**Exercise requirements**
Output every record precisely.
*** Begin section ***
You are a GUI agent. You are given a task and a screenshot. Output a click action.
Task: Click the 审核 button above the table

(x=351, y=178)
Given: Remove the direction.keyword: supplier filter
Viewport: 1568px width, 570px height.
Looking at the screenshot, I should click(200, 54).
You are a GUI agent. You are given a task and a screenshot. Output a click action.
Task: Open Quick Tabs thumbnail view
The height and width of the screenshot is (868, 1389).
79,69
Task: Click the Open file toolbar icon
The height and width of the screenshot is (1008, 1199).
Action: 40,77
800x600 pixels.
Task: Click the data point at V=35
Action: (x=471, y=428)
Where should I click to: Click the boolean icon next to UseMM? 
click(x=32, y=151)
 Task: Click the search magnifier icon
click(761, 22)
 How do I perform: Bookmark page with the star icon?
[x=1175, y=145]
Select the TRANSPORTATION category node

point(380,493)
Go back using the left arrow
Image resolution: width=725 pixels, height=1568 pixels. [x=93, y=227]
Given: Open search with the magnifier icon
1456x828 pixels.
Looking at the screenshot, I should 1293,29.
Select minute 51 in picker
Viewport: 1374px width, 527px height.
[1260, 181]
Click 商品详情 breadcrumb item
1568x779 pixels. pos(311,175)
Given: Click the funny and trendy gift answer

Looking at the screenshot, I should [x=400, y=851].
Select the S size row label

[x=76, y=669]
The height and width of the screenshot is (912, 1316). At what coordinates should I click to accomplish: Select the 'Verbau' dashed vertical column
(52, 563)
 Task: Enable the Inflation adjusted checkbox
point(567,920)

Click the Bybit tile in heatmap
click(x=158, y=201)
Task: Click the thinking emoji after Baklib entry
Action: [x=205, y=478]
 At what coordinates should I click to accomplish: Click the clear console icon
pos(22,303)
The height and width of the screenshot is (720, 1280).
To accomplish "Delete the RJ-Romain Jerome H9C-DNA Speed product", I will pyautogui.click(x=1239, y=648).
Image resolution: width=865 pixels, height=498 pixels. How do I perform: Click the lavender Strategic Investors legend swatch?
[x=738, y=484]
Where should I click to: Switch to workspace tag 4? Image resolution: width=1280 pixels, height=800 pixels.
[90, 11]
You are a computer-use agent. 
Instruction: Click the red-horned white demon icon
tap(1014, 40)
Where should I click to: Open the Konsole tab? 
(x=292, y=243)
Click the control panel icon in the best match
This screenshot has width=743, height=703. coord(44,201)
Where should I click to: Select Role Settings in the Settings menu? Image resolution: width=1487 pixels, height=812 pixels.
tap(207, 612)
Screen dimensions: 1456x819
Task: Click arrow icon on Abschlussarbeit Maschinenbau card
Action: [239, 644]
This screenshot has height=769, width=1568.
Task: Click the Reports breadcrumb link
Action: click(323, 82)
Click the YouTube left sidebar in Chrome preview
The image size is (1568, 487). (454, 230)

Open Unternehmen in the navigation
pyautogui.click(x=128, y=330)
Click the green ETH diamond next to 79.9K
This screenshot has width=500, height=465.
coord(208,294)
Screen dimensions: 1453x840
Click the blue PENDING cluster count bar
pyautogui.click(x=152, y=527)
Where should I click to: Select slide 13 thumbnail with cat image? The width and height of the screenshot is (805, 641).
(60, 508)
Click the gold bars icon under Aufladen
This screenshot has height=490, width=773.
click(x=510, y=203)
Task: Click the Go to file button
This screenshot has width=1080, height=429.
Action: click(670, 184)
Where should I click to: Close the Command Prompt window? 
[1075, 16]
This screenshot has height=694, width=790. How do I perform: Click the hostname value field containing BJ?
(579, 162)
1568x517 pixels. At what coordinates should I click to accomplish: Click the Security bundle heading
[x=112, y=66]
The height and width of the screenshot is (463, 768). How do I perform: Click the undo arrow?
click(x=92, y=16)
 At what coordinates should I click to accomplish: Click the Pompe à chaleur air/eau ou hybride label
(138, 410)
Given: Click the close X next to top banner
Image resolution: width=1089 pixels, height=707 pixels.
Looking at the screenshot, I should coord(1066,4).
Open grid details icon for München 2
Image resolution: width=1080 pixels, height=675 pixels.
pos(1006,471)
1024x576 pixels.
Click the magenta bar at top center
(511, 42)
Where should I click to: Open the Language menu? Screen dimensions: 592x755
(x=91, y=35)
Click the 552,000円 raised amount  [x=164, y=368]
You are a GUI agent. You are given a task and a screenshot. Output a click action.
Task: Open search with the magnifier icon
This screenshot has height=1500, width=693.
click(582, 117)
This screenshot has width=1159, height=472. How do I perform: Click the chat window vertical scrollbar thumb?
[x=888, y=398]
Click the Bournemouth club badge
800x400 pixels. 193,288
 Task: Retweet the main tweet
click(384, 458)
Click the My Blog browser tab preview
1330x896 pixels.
*** End section ***
**Written solution**
You are a GUI agent. You are given a task and a screenshot. Output a click action.
Task: Click the 审核 button above the table

(x=351, y=178)
Given: Remove the direction.keyword: supplier filter
Viewport: 1568px width, 570px height.
Looking at the screenshot, I should click(200, 54).
You are a GUI agent. You are given a task and a screenshot. Output a click action.
Task: Open Quick Tabs thumbnail view
The height and width of the screenshot is (868, 1389).
79,69
Task: Click the Open file toolbar icon
The height and width of the screenshot is (1008, 1199).
Action: 40,77
800x600 pixels.
Task: Click the data point at V=35
Action: (x=471, y=428)
Where should I click to: Click the boolean icon next to UseMM? 
click(x=32, y=151)
 Task: Click the search magnifier icon
click(761, 22)
 How do I perform: Bookmark page with the star icon?
[x=1175, y=145]
Select the TRANSPORTATION category node

point(380,493)
Go back using the left arrow
Image resolution: width=725 pixels, height=1568 pixels. [x=93, y=227]
Given: Open search with the magnifier icon
1456x828 pixels.
Looking at the screenshot, I should 1293,29.
Select minute 51 in picker
Viewport: 1374px width, 527px height.
[1260, 181]
Click 商品详情 breadcrumb item
1568x779 pixels. pos(311,175)
Given: Click the funny and trendy gift answer

Looking at the screenshot, I should [x=400, y=851].
Select the S size row label

[x=76, y=669]
The height and width of the screenshot is (912, 1316). At what coordinates should I click to accomplish: Select the 'Verbau' dashed vertical column
(52, 563)
 Task: Enable the Inflation adjusted checkbox
point(567,920)

Click the Bybit tile in heatmap
click(x=158, y=201)
Task: Click the thinking emoji after Baklib entry
Action: [x=205, y=478]
 At what coordinates should I click to accomplish: Click the clear console icon
pos(22,303)
The height and width of the screenshot is (720, 1280).
To accomplish "Delete the RJ-Romain Jerome H9C-DNA Speed product", I will pyautogui.click(x=1239, y=648).
Image resolution: width=865 pixels, height=498 pixels. How do I perform: Click the lavender Strategic Investors legend swatch?
[x=738, y=484]
Where should I click to: Switch to workspace tag 4? Image resolution: width=1280 pixels, height=800 pixels.
[90, 11]
You are a computer-use agent. 
Instruction: Click the red-horned white demon icon
tap(1014, 40)
Where should I click to: Open the Konsole tab? 
(x=292, y=243)
Click the control panel icon in the best match
This screenshot has width=743, height=703. coord(44,201)
Where should I click to: Select Role Settings in the Settings menu? Image resolution: width=1487 pixels, height=812 pixels.
tap(207, 612)
Screen dimensions: 1456x819
Task: Click arrow icon on Abschlussarbeit Maschinenbau card
Action: [239, 644]
This screenshot has height=769, width=1568.
Task: Click the Reports breadcrumb link
Action: click(323, 82)
Click the YouTube left sidebar in Chrome preview
The image size is (1568, 487). (454, 230)

Open Unternehmen in the navigation
pyautogui.click(x=128, y=330)
Click the green ETH diamond next to 79.9K
This screenshot has width=500, height=465.
coord(208,294)
Screen dimensions: 1453x840
Click the blue PENDING cluster count bar
pyautogui.click(x=152, y=527)
Where should I click to: Select slide 13 thumbnail with cat image? The width and height of the screenshot is (805, 641).
(60, 508)
Click the gold bars icon under Aufladen
This screenshot has height=490, width=773.
click(x=510, y=203)
Task: Click the Go to file button
This screenshot has width=1080, height=429.
Action: click(670, 184)
Where should I click to: Close the Command Prompt window? 
[1075, 16]
This screenshot has height=694, width=790. How do I perform: Click the hostname value field containing BJ?
(579, 162)
1568x517 pixels. At what coordinates should I click to accomplish: Click the Security bundle heading
[x=112, y=66]
The height and width of the screenshot is (463, 768). How do I perform: Click the undo arrow?
click(x=92, y=16)
 At what coordinates should I click to accomplish: Click the Pompe à chaleur air/eau ou hybride label
(138, 410)
Given: Click the close X next to top banner
Image resolution: width=1089 pixels, height=707 pixels.
Looking at the screenshot, I should coord(1066,4).
Open grid details icon for München 2
Image resolution: width=1080 pixels, height=675 pixels.
pos(1006,471)
1024x576 pixels.
Click the magenta bar at top center
(511, 42)
Where should I click to: Open the Language menu? Screen dimensions: 592x755
(x=91, y=35)
Click the 552,000円 raised amount  [x=164, y=368]
You are a GUI agent. You are given a task and a screenshot. Output a click action.
Task: Open search with the magnifier icon
This screenshot has height=1500, width=693.
click(582, 117)
This screenshot has width=1159, height=472. How do I perform: Click the chat window vertical scrollbar thumb?
[x=888, y=398]
Click the Bournemouth club badge
800x400 pixels. 193,288
 Task: Retweet the main tweet
click(384, 458)
Click the My Blog browser tab preview
1330x896 pixels.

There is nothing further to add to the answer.